== Supplied entries ==
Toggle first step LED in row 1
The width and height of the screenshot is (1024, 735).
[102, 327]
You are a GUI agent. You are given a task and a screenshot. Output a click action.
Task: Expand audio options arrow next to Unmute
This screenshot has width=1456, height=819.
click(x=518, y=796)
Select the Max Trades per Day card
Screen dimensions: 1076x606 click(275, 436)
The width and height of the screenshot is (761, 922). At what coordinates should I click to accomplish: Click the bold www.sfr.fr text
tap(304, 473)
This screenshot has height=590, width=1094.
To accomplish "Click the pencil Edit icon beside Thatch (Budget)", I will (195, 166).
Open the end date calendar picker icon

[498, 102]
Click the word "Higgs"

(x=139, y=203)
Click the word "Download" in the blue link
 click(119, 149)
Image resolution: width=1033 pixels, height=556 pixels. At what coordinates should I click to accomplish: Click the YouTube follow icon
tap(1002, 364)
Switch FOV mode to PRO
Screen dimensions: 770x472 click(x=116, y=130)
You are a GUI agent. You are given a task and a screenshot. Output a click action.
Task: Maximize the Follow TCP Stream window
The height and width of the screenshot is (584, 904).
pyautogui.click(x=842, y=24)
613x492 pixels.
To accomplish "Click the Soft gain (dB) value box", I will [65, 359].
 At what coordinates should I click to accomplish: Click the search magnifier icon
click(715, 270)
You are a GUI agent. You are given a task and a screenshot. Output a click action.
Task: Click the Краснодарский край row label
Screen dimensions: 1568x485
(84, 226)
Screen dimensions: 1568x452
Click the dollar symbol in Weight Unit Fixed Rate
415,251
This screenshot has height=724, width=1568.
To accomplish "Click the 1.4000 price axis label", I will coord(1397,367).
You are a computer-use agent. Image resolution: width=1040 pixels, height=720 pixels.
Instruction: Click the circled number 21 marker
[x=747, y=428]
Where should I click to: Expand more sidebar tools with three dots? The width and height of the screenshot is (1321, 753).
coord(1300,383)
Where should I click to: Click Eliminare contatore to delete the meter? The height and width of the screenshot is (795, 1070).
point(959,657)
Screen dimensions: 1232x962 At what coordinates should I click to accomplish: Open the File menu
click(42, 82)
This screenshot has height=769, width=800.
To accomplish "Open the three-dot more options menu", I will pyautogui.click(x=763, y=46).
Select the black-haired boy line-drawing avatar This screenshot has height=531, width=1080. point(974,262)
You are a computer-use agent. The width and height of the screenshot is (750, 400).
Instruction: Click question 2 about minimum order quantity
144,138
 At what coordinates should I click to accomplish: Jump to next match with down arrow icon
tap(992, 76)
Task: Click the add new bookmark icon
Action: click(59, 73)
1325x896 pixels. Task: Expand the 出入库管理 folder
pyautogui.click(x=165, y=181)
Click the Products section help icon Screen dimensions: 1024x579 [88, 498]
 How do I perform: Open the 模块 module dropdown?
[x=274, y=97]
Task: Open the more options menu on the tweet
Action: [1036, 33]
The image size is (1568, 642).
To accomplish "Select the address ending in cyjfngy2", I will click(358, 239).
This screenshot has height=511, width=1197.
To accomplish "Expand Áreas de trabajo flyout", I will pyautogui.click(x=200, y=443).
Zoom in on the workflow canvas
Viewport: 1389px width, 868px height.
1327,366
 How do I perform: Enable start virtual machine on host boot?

== What the exercise asks ==
From the records above, repeat exactly the lines from the one with "This screenshot has width=1456, height=819." through the one with "You are a computer-use agent. Image", both included.

== Result for this exercise ==
This screenshot has width=1456, height=819.
click(x=518, y=796)
Select the Max Trades per Day card
Screen dimensions: 1076x606 click(275, 436)
The width and height of the screenshot is (761, 922). At what coordinates should I click to accomplish: Click the bold www.sfr.fr text
tap(304, 473)
This screenshot has height=590, width=1094.
To accomplish "Click the pencil Edit icon beside Thatch (Budget)", I will (195, 166).
Open the end date calendar picker icon

[498, 102]
Click the word "Higgs"

(x=139, y=203)
Click the word "Download" in the blue link
 click(119, 149)
Image resolution: width=1033 pixels, height=556 pixels. At what coordinates should I click to accomplish: Click the YouTube follow icon
tap(1002, 364)
Switch FOV mode to PRO
Screen dimensions: 770x472 click(x=116, y=130)
You are a GUI agent. You are given a task and a screenshot. Output a click action.
Task: Maximize the Follow TCP Stream window
The height and width of the screenshot is (584, 904).
pyautogui.click(x=842, y=24)
613x492 pixels.
To accomplish "Click the Soft gain (dB) value box", I will [65, 359].
 At what coordinates should I click to accomplish: Click the search magnifier icon
click(715, 270)
You are a GUI agent. You are given a task and a screenshot. Output a click action.
Task: Click the Краснодарский край row label
Screen dimensions: 1568x485
(84, 226)
Screen dimensions: 1568x452
Click the dollar symbol in Weight Unit Fixed Rate
415,251
This screenshot has height=724, width=1568.
To accomplish "Click the 1.4000 price axis label", I will coord(1397,367).
You are a computer-use agent. Image resolution: width=1040 pixels, height=720 pixels.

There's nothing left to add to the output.